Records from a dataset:

※

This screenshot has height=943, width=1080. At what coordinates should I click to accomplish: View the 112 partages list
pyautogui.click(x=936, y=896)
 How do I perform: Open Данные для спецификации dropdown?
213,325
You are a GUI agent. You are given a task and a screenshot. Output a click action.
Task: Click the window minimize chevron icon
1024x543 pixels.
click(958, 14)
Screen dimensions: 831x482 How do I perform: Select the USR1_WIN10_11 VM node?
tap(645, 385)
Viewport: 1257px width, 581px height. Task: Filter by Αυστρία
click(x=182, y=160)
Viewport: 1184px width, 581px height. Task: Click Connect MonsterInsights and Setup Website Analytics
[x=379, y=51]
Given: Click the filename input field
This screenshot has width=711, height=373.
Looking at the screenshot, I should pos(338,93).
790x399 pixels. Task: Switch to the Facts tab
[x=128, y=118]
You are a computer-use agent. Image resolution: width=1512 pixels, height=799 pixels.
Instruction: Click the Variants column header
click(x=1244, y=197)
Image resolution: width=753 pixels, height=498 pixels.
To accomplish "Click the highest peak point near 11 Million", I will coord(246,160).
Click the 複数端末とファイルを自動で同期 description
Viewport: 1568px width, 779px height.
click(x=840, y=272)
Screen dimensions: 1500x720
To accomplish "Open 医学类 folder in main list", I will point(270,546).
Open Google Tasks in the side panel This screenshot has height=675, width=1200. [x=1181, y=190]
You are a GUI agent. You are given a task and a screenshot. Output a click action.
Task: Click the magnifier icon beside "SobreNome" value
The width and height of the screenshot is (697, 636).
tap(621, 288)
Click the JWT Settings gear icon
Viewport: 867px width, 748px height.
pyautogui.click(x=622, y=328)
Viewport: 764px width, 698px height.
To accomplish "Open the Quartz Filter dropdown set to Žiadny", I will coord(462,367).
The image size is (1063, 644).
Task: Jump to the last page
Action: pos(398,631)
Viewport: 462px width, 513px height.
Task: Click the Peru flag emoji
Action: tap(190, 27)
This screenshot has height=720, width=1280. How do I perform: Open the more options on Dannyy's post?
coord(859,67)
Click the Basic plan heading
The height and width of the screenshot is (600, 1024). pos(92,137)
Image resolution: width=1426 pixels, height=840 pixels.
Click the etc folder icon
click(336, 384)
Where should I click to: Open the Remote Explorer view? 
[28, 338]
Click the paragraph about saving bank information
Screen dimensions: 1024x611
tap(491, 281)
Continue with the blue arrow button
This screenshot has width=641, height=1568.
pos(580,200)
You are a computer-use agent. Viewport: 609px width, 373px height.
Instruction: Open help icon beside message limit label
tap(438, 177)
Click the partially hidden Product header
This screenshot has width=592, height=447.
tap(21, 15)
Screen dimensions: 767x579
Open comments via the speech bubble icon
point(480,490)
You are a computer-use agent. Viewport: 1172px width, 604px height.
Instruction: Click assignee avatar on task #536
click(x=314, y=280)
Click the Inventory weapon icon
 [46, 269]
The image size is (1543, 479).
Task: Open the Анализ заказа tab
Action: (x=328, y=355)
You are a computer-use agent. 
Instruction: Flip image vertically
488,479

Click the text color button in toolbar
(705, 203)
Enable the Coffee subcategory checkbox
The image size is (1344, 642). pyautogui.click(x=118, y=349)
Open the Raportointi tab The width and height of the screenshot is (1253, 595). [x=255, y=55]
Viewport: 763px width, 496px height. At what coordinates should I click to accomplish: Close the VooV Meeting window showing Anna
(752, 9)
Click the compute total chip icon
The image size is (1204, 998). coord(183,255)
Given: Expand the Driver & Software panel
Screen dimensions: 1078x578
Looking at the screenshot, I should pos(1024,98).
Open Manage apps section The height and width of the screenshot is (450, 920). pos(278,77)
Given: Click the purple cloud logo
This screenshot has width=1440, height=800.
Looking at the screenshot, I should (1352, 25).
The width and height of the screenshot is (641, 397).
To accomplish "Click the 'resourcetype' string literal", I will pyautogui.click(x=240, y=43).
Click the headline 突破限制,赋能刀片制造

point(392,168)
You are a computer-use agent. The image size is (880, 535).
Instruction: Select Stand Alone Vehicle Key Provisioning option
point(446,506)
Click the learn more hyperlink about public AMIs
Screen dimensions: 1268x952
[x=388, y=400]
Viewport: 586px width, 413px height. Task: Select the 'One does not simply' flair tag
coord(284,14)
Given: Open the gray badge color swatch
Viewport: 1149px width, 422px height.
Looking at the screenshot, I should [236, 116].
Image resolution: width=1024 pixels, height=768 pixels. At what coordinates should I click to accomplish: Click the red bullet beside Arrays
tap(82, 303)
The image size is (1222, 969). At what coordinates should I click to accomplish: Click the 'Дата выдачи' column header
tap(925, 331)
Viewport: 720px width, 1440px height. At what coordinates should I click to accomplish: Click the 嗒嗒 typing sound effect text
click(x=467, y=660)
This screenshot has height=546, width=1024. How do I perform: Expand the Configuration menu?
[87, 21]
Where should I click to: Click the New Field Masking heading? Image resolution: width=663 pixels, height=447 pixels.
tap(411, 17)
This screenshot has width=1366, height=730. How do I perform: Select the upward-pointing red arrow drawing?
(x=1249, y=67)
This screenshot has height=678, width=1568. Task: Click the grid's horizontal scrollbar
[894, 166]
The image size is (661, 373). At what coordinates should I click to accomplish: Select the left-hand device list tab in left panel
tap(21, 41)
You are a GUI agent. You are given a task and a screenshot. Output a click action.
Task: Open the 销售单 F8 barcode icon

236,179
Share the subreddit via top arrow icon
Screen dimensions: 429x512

※

Lines holding the string "computer" must be copied out of the entries above.

__RESULT FOR THIS EXERCISE__:
You are a computer-use agent. Image resolution: width=1512 pixels, height=799 pixels.
You are a computer-use agent. Viewport: 609px width, 373px height.
You are a computer-use agent. Viewport: 1172px width, 604px height.
You are a computer-use agent. 
You are a computer-use agent. The image size is (880, 535).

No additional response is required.